------ Source passage

Because our afternoons are pretty busy once the kids step foot off the bus, we’ve really been pretty open to allowing them to play, create, explore, or simply relax, in the early AM hours before the school bus comes.
They have their expectations of what needs to be accomplished first: brushing teeth, washing faces, getting dressed, eating breakfast, and making sure their backpacks are ready to go. It’s a consistent routine; one that runs well (most of the time!), where my kids are usually incentivized to get through these steps in order to get to their coveted free-time.
It was this morning, during one of those fun, messy, papers-flying, arts-and-crafts materials scattered moments where my eldest daughter triumphantly comes over to me with two cartoon-style paper figures; definitely filled with something squishy, that could fit in the palm of my hand. Ever the tactile-sensory seeker, I almost automatically began to knead the craft between my hands.
“Mom, I made a fidget, like we did in the summer! This time, I decorated paper, and filled it with pompoms! Kids like emojis and dogs, right?”
To make this as a long-lasting fidget, we would substitute some of the supplies:)
- Here Shayna used paper-we would probably try felt. It can still be colored and decorated!
- I would superglue it together-as an art project that was completed quickly before the school bus came, she used tape. It may last for a bit in our sensory bin-but I’m not counting on any real longevity!
- Otherwise, I love the idea of putting pompoms inside as a filler. They are soft, textured, and quiet (if they are to be used anywhere where noise is a concern).
Ok-here’s a twist. My main motivation behind writing this post was not about the actual creation of the fidgets (even though I loved the imiginative and creative process!), but rather, the ideas around teaching kindness, and seeing past oneself.
Yes, the idea was so creative, and sometimes, I really get some fantastic and out-of-the-box therapy activities from my out children and those whom I treat.
But to me, as an OT, as a mom, as a human being, that’s not the point. It’s about character.
Thinking about others before yourself.
Turning your talents and gifts into a means to affect change, no matter how small the scale.
Realizing that kindness is the most beautiful part of who can be as a person.
Looking into the simple and pure happiness in my daughter’s eyes as she gave me these tools that she created to help them feel calm and happy-that, to me, is one of the more memorable moments of my life. I will cherish it for always.
When I was pregnant with my first child, I remember thinking of all the words of wisdom and teachable moments that I would impart throughout my journey as a parent.
Eight years and three kids later, while I hope that I have accomplished those, at least in part, I would never have thought it would be my children teaching me some of the most amazing and important life lessons of all.

------------

→ **Activities**
1 - In the post about the homemade fidget, translate this sentence into Spanish: "Ever the tactile-sensory seeker, I almost automatically began to knead the craft between my hands."
2 - Turn the paragraph of the post about the homemade fidget that begins "They have their expectations" into a short bulleted list that keeps its main facts.

------ Information provided

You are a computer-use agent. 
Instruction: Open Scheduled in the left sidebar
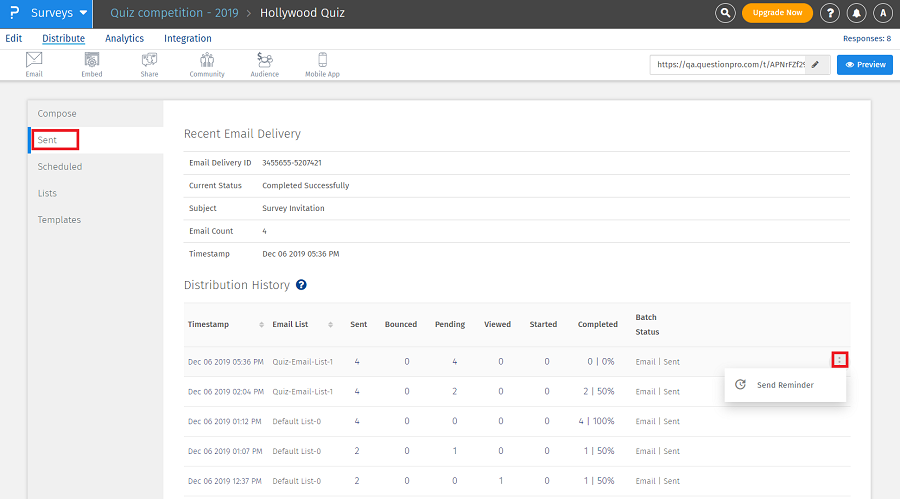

------------

→ **Activity answers**
1 - Siempre en busca de estímulos táctiles y sensoriales, casi de forma automática empecé a amasar la manualidad entre mis manos.

2 -
- Before free time, the kids must brush their teeth, wash their faces, get dressed, eat breakfast, and get their backpacks ready.
- This routine is consistent and runs well most of the time.
- The kids are usually motivated to finish these steps so they can reach their free time.